AR-MammalHandsFloa225.jpgI Shazam’d what I was hearing with my iPhone but wasn’t sure if it had gotten it right (it did!) so I scurried around the store to track down the employee whose iPod was playing over the sound system. He said it was Mammal Hands, “a band I probably won’t find out much about here in the US.”  Indeed it turns out they are from Norwich (“one of Britain’s most isolated and most easterly cities,” says their bio). 

And while said bio over promises a bit, I genuinely like do what they are doing. Again, from the bio: Captivating, ethereal and majestic, Mammal Hands (saxophonist Jordan Smart, pianist Nick Smart and drummer and percussionist Jesse Barrett) has carved out a refreshingly original sound from a disparate array of influences: drawing on spiritual jazz, north Indian, folk and classical music to create something inimitably their own.”

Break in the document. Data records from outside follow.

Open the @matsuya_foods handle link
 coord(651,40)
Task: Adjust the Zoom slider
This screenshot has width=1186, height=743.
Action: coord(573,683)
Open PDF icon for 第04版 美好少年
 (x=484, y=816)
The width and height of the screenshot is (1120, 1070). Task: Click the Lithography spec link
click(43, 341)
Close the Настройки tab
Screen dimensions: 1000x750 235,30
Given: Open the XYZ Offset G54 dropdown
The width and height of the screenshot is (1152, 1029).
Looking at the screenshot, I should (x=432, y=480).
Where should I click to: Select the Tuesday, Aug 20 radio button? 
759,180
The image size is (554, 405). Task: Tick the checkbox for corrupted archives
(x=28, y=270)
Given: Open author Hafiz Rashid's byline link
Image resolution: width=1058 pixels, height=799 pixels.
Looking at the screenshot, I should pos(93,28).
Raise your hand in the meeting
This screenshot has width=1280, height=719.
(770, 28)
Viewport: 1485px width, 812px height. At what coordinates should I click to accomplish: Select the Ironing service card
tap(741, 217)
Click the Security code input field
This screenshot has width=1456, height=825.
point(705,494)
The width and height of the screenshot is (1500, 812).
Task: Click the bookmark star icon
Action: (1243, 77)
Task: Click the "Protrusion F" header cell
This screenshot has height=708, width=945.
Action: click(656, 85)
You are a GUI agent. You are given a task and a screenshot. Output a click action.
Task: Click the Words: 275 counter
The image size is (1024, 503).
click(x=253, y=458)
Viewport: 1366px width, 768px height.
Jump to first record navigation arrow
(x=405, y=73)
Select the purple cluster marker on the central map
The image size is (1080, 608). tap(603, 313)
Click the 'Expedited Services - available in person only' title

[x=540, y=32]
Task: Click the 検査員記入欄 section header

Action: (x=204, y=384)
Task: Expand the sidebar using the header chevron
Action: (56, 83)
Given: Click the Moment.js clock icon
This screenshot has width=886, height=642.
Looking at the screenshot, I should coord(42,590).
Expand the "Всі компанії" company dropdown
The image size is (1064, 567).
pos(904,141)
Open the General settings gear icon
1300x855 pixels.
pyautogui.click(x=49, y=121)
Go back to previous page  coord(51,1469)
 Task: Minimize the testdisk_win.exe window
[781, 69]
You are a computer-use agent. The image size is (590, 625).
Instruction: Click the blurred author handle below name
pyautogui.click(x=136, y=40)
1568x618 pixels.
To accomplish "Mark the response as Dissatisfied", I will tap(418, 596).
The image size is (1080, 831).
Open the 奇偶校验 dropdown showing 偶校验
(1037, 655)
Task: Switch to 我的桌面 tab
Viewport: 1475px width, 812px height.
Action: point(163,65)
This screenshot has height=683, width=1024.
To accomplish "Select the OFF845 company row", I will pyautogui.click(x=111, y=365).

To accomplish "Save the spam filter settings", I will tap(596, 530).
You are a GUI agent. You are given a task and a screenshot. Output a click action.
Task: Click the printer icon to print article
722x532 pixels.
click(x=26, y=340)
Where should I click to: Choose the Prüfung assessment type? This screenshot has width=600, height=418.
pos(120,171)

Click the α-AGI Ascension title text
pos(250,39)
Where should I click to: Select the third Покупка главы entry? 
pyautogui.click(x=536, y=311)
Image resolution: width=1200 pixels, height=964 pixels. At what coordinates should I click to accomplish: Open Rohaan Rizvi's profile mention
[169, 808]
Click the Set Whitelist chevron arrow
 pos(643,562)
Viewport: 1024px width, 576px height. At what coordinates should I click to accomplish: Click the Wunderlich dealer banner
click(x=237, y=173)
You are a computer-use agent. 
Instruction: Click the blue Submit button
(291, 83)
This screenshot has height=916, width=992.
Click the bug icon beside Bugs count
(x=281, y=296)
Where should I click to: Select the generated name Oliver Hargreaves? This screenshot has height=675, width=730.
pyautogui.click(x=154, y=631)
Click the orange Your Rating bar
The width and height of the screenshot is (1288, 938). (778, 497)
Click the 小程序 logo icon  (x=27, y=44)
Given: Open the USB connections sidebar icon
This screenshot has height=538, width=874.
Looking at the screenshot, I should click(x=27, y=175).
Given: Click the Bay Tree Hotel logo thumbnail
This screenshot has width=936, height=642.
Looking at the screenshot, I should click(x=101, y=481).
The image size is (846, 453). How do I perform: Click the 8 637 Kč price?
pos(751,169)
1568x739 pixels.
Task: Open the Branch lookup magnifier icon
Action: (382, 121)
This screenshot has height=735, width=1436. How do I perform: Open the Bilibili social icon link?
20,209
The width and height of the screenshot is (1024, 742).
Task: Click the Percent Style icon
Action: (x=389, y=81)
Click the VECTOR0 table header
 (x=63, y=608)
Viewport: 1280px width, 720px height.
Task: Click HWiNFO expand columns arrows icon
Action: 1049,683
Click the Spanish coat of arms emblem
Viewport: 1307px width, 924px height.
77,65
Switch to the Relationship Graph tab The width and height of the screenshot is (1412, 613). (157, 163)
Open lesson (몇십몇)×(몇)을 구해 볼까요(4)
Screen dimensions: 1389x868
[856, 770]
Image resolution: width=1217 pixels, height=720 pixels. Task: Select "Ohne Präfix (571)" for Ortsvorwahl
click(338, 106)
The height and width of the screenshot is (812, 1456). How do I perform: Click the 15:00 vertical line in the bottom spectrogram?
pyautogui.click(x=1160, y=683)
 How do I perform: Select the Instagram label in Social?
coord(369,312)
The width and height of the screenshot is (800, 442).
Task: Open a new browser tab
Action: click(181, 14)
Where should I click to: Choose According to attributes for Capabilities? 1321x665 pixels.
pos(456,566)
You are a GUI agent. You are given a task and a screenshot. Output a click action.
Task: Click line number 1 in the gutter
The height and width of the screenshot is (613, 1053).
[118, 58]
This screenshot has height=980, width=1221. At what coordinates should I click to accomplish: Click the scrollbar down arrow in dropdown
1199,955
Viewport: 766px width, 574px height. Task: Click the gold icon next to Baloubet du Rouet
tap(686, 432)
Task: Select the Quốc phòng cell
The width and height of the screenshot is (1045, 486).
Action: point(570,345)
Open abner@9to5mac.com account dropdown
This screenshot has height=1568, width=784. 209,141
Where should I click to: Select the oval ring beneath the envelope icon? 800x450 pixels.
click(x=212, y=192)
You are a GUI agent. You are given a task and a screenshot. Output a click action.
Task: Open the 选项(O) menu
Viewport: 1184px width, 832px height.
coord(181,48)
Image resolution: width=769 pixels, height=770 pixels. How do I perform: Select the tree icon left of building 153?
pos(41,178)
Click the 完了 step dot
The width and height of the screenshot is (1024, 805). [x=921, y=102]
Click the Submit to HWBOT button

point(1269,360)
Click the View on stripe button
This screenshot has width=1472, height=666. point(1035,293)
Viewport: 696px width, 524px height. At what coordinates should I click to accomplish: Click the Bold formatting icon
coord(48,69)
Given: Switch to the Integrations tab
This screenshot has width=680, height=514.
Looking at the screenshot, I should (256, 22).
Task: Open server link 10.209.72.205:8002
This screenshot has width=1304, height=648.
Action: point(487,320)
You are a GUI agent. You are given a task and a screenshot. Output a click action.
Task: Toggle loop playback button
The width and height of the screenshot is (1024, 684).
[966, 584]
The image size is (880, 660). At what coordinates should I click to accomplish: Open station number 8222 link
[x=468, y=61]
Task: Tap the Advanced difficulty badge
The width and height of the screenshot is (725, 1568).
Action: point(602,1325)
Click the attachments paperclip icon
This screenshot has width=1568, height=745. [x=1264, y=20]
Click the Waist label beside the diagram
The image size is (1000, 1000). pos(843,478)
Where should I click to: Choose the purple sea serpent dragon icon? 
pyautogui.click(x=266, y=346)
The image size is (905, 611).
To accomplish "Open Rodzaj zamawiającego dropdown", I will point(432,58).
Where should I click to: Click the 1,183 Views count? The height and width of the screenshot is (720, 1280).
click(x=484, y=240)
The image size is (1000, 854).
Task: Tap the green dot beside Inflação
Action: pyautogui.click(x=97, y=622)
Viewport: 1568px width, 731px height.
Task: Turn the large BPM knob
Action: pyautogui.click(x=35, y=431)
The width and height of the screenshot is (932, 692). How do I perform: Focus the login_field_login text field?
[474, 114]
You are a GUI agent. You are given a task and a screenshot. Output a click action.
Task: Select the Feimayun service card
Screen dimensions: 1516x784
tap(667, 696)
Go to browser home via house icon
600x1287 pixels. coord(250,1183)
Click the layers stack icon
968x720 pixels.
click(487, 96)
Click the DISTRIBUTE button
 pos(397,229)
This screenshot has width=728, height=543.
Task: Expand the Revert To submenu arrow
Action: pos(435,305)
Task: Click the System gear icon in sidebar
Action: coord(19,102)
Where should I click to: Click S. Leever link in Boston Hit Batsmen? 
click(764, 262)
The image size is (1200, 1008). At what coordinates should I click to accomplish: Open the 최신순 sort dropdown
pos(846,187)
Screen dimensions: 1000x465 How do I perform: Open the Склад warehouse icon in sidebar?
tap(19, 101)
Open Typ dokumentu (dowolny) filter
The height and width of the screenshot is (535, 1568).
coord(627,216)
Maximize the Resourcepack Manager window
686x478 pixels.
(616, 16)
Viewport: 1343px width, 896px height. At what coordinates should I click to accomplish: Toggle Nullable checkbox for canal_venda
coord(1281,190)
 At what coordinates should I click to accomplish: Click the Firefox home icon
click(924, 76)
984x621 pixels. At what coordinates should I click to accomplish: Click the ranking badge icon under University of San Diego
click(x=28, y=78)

I don’t know if the sound is entirely “original” but it is completely captivating, ethereal and majestic. Really lovely — and well recorded — indeed refreshing stuff here, kids.  The important thing is that there are entirely compelling compositions going on here.  Indeed it at times recalls music by the legendary Oregon — which blended Eastern instrumentation with jazz and other world influences — and even some of the music of Roger Kellaway (a pianist which I happened to have written about recently).  I hear echoes of many ECM artists from the seventies and eighties and perhaps even some of Philip Glass’ soundtracks (check out the official video for “Hourglass” from their album Floa). You might hear some Alice Coltrane in there and the underlying essence of some of Brian Eno and Harold Budd’s ambient journeys… In some ways this music sounds like soundtrack music to an adventure film across an African landscape or Australia’s outback.

A key element at play here are the melodies and there are a lot of super nice things going on throughout Mammal Hands’ progressive leaning jazz spirited music. And that is something refreshing to hear in these harsh twenty-first century times, especially coming from the world of improvisation oriented music. “Think Anything” sounds like an new world inversion of Dave Brubeck’s smash hit “Take Five” (from 1959’s Time Out).  

AR-MammalHandsShadow225.jpgAll three of Mammal Hands’ albums are up for the streaming on Tidal in 16-bit, 44.1 kHz CD quality and you’ll find them on Amazon, iTunes and Bandcamp (links are embedded here in this article, so click around). Thus far, I’ve mostly been listening a bit to Floa, their 2016 release which the clerk at the record store was playing, so I’ll be checking out their other albums more closely in the days/weeks ahead — it sounds real good all in all.  There are nice, naturally recorded acoustic instrument sounds here (especially evident on tracks like “The Eyes That Saw The Mountain” where Jordan Smart’s Saxophone at times sounds like violin or cello).  

I have sampled some of Anamalia from 2014 and Shadow Work (released late last year) and both sound pretty magnificent (check out the official video for the, again, wonderfully Philip Glass-like “Boreal Forest”). Actually the most recent album sounds especially alive, so perhaps they stepped up their recording game even more (a good growth sign).  I may well buy the FLAC download or the vinyl of Mammal Hands’ albums.  But I was so jazzed (if you’ll pardon the avoidable pun) about this music I decided do my review based on the fine sounding CD-quality Tidal streams I have immediate access to, so I could get the word out about my little discovery sooner rather than later. 

Check Mammal Hands out. Good stuff here.